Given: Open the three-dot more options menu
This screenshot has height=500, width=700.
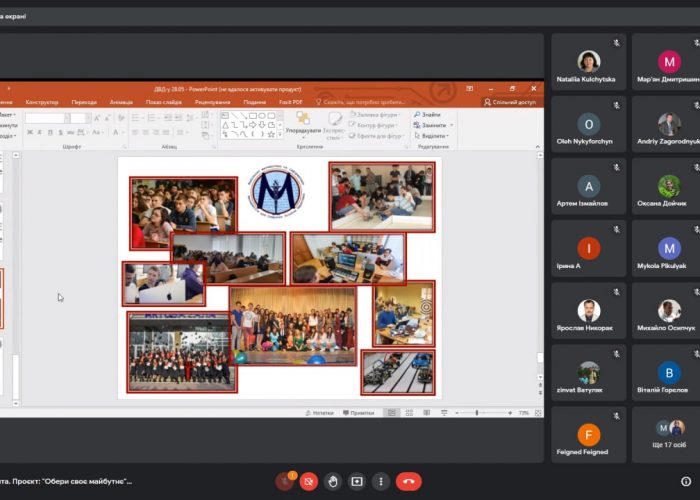Looking at the screenshot, I should tap(380, 481).
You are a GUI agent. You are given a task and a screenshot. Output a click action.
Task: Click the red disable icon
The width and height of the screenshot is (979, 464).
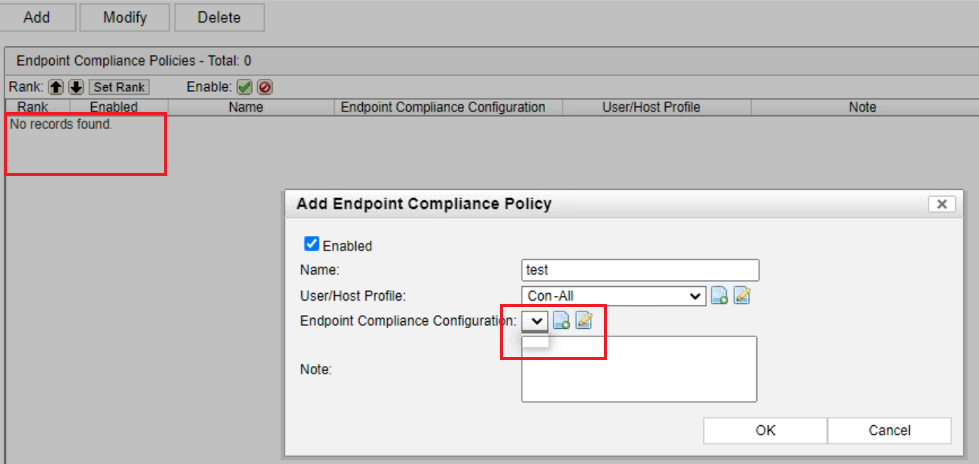pos(265,87)
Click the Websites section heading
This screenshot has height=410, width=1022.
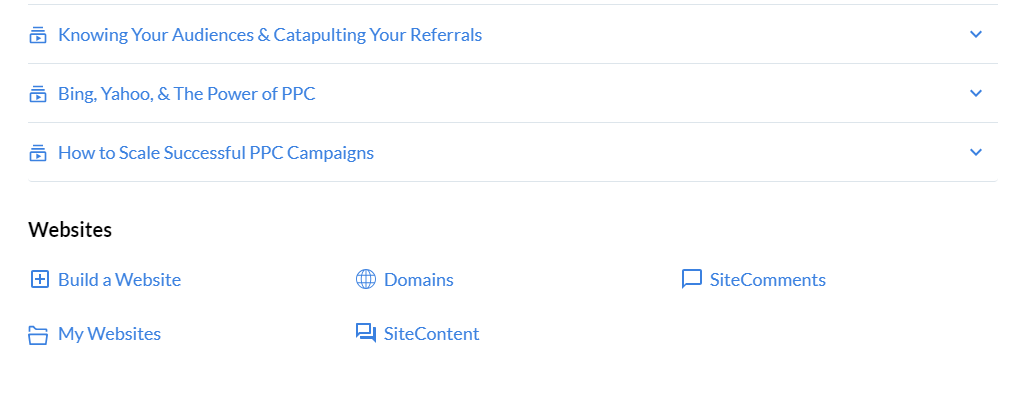click(70, 230)
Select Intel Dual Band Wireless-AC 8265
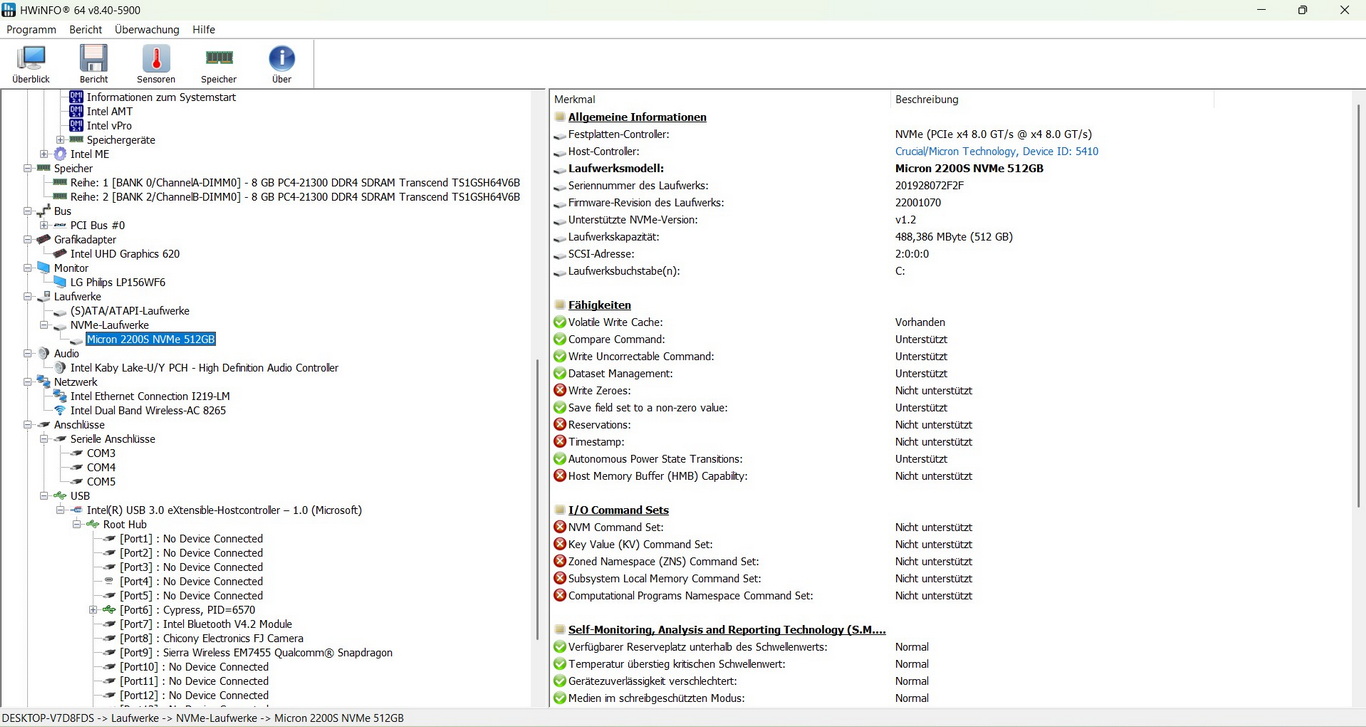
-.-.-
== To do ==
Although the material contains pictures, only the lines are to be written out, exactly as they stand.

== Finished task ==
Given: Open the three-dot more options menu
This screenshot has height=500, width=700.
Looking at the screenshot, I should tap(380, 481).
You are a GUI agent. You are given a task and a screenshot. Output a click action.
Task: Click the red disable icon
The width and height of the screenshot is (979, 464).
pos(265,87)
Click the Websites section heading
This screenshot has height=410, width=1022.
click(70, 230)
Select Intel Dual Band Wireless-AC 8265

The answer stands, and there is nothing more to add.